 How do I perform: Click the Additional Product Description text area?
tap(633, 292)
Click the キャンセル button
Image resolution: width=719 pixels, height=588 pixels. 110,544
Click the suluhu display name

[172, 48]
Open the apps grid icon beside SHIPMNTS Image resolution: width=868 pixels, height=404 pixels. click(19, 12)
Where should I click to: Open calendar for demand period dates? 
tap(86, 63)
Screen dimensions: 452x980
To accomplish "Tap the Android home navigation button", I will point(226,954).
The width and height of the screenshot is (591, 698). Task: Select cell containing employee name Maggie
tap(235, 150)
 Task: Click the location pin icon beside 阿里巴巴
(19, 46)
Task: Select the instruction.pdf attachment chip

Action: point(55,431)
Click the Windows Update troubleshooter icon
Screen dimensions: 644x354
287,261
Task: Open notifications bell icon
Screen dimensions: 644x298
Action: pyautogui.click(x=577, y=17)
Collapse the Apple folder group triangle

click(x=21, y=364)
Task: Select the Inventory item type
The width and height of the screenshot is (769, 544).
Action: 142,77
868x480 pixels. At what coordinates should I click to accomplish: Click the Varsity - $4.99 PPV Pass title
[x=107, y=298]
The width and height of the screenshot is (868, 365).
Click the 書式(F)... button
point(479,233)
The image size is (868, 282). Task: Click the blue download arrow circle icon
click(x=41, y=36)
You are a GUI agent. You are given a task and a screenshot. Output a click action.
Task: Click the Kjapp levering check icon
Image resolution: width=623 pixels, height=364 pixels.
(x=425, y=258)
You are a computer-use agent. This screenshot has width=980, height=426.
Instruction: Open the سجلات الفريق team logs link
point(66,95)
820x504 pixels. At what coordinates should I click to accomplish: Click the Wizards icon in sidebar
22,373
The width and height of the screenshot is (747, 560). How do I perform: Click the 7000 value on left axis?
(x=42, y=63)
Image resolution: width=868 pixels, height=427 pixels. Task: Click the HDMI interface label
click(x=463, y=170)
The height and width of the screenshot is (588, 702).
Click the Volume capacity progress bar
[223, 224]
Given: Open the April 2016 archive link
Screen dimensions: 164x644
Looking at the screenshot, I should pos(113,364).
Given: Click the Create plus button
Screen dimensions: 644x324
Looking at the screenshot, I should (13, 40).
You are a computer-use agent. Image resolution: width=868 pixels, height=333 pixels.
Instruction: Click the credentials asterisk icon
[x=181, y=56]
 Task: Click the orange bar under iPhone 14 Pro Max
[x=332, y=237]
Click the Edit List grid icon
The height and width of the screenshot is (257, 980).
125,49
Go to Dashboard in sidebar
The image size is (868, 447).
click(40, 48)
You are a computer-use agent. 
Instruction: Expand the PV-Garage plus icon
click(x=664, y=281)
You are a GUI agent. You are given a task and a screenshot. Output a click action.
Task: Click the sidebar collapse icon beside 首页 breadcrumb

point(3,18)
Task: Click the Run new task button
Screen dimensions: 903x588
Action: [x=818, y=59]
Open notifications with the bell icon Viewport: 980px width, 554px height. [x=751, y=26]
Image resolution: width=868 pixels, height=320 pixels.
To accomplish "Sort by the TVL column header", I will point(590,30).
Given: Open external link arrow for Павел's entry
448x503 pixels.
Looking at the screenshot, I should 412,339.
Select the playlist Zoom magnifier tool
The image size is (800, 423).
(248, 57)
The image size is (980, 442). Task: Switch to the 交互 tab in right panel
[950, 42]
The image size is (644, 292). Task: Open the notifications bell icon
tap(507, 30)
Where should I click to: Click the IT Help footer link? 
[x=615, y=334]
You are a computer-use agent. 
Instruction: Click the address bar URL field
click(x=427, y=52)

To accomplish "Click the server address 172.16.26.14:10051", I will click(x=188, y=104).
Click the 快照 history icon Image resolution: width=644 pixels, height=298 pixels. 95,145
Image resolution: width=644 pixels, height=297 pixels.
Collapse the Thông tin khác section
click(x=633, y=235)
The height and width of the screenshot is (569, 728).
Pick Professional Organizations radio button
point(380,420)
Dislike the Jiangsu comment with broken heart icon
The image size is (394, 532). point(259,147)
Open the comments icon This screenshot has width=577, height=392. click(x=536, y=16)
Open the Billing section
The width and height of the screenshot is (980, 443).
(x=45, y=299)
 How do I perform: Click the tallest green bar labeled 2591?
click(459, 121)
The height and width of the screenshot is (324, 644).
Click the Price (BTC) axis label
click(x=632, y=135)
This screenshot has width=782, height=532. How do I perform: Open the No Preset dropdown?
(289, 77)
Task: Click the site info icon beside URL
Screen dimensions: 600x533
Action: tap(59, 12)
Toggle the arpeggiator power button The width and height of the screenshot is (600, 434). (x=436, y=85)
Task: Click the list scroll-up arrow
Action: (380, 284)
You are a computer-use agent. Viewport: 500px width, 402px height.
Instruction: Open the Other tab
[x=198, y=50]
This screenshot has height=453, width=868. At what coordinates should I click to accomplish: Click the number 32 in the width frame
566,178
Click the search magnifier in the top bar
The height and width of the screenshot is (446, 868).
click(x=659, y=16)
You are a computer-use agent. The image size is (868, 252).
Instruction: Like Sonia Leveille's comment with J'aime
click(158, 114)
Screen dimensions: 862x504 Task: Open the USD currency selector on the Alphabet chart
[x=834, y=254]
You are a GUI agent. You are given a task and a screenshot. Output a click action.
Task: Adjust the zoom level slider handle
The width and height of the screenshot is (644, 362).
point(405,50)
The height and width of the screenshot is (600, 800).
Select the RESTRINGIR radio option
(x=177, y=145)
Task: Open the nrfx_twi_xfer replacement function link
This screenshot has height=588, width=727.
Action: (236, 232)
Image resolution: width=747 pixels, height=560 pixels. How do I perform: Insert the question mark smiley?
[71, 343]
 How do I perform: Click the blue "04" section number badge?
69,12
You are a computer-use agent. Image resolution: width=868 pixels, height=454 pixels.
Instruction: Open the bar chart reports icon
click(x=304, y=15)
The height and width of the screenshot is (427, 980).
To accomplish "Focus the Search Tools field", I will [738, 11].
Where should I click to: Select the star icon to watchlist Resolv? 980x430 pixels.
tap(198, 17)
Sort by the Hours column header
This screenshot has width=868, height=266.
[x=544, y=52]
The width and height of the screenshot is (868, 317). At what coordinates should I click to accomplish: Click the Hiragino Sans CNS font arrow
****************
● Problem to work on
Of the records above, copy each line that includes "agent".

● Result for this exercise
You are a GUI agent. You are given a task and a screenshot. Output a click action.
You are a computer-use agent. This screenshot has width=980, height=426.
You are a computer-use agent. Image resolution: width=868 pixels, height=333 pixels.
You are a computer-use agent. 
You are a GUI agent. You are given a task and a screenshot. Output a click action.
You are a computer-use agent. 
You are a computer-use agent. Viewport: 500px width, 402px height.
You are a computer-use agent. The image size is (868, 252).
You are a GUI agent. You are given a task and a screenshot. Output a click action.
You are a computer-use agent. Image resolution: width=868 pixels, height=454 pixels.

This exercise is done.